Sturmgeist & The Fall Of Rome - Kald Krig

Chronique Vinyle 12" (83:18)

chronique Sturmgeist & The Fall Of Rome - Kald Krig

Norway's finest part 6  

 

 

Au printemps 1951, l'armée américaine s'enlise le long du 38e parallèle, tenue en échec par les nord-coréens soutenus par plusieurs centaines de milliers de soldats de l'armée populaire de libération chinoise. Par refus de l’échec, le général Douglas Mac Arthur envisage de pilonner les positions communistes avec des bombes nucléaires. D'abord réticent, le Congrès américain finit par céder au héros de la guerre du Pacifique.
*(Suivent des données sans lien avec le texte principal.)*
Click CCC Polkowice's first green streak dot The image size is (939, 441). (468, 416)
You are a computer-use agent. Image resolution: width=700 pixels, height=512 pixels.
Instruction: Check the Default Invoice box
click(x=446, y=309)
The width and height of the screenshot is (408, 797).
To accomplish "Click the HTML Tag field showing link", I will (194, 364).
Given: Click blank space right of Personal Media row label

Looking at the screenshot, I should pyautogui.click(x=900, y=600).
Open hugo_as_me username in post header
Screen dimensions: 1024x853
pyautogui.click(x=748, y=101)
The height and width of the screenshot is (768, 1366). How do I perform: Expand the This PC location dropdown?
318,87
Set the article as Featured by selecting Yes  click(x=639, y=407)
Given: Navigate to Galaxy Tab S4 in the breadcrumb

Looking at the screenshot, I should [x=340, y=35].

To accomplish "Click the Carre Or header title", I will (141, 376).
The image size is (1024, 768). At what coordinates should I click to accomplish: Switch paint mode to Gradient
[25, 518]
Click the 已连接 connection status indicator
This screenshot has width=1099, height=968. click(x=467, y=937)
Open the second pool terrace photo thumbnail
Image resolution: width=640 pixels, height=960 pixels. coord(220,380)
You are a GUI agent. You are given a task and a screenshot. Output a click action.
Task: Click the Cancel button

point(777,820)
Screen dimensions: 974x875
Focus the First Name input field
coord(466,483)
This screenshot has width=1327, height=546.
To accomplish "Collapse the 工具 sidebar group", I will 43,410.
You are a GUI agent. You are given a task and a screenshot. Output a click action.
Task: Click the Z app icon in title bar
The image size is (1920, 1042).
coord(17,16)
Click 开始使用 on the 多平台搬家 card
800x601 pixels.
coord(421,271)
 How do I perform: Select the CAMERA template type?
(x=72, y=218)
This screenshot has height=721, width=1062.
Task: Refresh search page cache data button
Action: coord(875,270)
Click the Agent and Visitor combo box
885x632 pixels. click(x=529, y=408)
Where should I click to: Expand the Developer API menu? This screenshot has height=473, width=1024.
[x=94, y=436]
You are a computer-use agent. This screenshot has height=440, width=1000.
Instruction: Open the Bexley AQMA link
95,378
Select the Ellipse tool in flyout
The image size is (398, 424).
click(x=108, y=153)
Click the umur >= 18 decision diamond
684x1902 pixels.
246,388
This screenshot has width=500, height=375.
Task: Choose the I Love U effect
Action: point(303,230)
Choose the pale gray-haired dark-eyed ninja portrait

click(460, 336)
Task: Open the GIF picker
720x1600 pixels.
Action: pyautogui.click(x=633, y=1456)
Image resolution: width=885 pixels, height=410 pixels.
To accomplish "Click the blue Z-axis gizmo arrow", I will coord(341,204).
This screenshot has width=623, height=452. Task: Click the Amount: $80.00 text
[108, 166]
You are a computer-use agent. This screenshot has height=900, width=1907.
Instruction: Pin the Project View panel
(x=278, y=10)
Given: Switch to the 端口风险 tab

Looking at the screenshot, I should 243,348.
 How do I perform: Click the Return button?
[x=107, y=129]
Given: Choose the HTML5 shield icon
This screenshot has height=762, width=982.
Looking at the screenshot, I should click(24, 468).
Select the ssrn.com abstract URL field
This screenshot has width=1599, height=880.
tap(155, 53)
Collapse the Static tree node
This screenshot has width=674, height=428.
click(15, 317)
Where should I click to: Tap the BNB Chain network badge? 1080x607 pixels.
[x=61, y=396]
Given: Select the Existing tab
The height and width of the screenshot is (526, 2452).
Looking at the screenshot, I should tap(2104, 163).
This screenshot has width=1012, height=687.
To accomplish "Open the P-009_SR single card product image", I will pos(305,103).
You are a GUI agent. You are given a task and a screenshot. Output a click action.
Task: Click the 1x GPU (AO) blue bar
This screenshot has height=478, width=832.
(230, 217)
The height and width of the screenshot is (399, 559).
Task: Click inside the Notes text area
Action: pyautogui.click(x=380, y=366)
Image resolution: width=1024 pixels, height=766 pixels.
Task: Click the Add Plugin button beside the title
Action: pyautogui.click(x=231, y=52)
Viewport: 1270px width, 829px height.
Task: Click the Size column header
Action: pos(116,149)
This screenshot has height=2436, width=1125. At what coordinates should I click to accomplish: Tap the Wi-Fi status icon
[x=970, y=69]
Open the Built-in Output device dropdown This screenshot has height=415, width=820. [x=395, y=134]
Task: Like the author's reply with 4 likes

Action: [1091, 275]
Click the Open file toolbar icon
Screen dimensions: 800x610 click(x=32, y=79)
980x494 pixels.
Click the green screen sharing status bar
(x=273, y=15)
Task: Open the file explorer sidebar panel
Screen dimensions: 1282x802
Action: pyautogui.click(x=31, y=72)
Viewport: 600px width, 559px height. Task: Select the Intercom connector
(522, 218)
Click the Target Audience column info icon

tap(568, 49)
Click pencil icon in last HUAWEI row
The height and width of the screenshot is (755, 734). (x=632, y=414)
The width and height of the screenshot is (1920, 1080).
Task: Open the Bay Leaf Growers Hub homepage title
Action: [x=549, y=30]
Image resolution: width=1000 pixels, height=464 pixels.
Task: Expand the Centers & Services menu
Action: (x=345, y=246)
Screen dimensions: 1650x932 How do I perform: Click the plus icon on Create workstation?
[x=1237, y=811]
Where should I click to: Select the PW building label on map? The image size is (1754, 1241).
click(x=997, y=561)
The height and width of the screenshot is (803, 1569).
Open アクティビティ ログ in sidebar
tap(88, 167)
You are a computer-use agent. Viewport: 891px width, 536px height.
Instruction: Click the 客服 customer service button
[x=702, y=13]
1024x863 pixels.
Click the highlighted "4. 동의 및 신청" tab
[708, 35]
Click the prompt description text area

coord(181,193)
Sans tarder, c'est un déluge de feu qui s'abat sur la Mandchourie, suivi par la riposte de tout le bloc de l'Est, en rangs serrés derrière l'URSS de Staline. Le monde vient de basculer dans un conflit plus global, brutal et meurtrier que celui qui s'est achevé six ans auparavant. L'arsenal nucléaire des deux forces en puissance vitrifie la Terre et l'humanité est presque réduite à néant.  

 

Le soleil se lève sur un paysage lunaire, désolé, vide de toute trace de vie humaine. Les faibles rayons d‘un soleil pâle ont du mal à percer l'épais brouillard orangeâtre qui enveloppe tout et accentue l'aspect mortuaire du paysage. Aux milieux des ruines d'une ancienne cité occidentale que le temps a rendue anonyme, des sons électroniques lourdement distordus se font entendre, comme surgissant du cœur même du béton irradié. Bientôt, ils sont rejoints par la voix inhumaine d'un scalde post-apocalyptique qui nous conte les malheurs de l'Homme titubant le regard et la cervelle vide vers son orange destinée.  

 

Cette sombre uchronie m'a été inspirée par les premières écoutes de Kald Krig et ses ambiances de fin du monde. L'entité Sturmgeist & the Fall of Rome est née de la rencontre entre Noisestar & the Fall of Rome et Cornelius Jakhelln qui, non content d'être l'une des deux têtes pensantes de Solefald et l'homme derrière le groupe Sturmgeist, est également un poète reconnu et prolixe. Le titre « Eg er min eigen Fiendsmann » (visible ici) de l'éphémère Himeriksskvadronen peut être considéré comme la première incarnation de SATFOR. Stabilisé sous forme de trio, les musiciens ont dans un premier temps fait plusieurs apparitions dans différents festivals et manifestations liés à la littérature avant de franchir le pas avec ce Kald Krig (guerre froide en norvégien) qui sort sous la forme d'un double vinyle et en digital en « Name your price » sur le Bandcamp du label.  

 

Le concept derrière cette formation est la mise en musique des poèmes de Herr Sturmgeist. Ces derniers sont récités, déclamés, sur un ton la plupart du temps volontairement monocorde, entre la litanie et l'imprécation. Mes connaissances en Norvégien étant limitées et Cornelius Jakhelln utilisant souvent une forme littéraire, de la langue d'Isben, le høgnorsk, je suis resté hermétique au sens de ces mélopées, mais il est certains que les thématiques abordées sont des plus sombres. L'enregistrement des textes semblent avoir été réalisé en différents endroits sur une période de plusieurs années car le son varie d'un titre à l'autre et n'est pas toujours d'une très grande qualité. Peut-être s'agit-il d'une volonté de renforcer le côté dark de la chose, mais, à mon sens, le résultat n'est pas toujours heureux.  

 

Une grande place est laissée à la musique, qui s'exprime au cours de longues plages instrumentales. Ces dernières, purement électroniques, sans aucune forme de percussion, sont l'oeuvre de synthés chargés de saturations et de distorsions. Si la mélodie est peu présente, comme pour le chant, un gros travail est fait sur les sons, qui sont très largement triturés et bidouillées. On pourrait y voir une sorte déclinaison drone / doom de harsh noise, comme si Sunn O))) rencontrait Zweizz. Dans l'esprit, on peut également penser à ce qu'Attila Csihar avec Void Ov Voices.  

 

Au final, on a un album qui transpire le nihilisme et la noirceur, et qui ne laisse entrevoir que très rarement une lueur d'espoir (sur le final de « Guds Flammer – Der Strurm » par exemple). Malgré le minimalisme de la mise en son et des orchestrations, jamais on ne s'ennuie tant la puissance évocatrice du trio est forte, sorte de mise en musique du cinéma de Nicolas Winding Refn, période "Valhalla Rising". Une rare combinaison de beauté froide, de drame et d'épisme.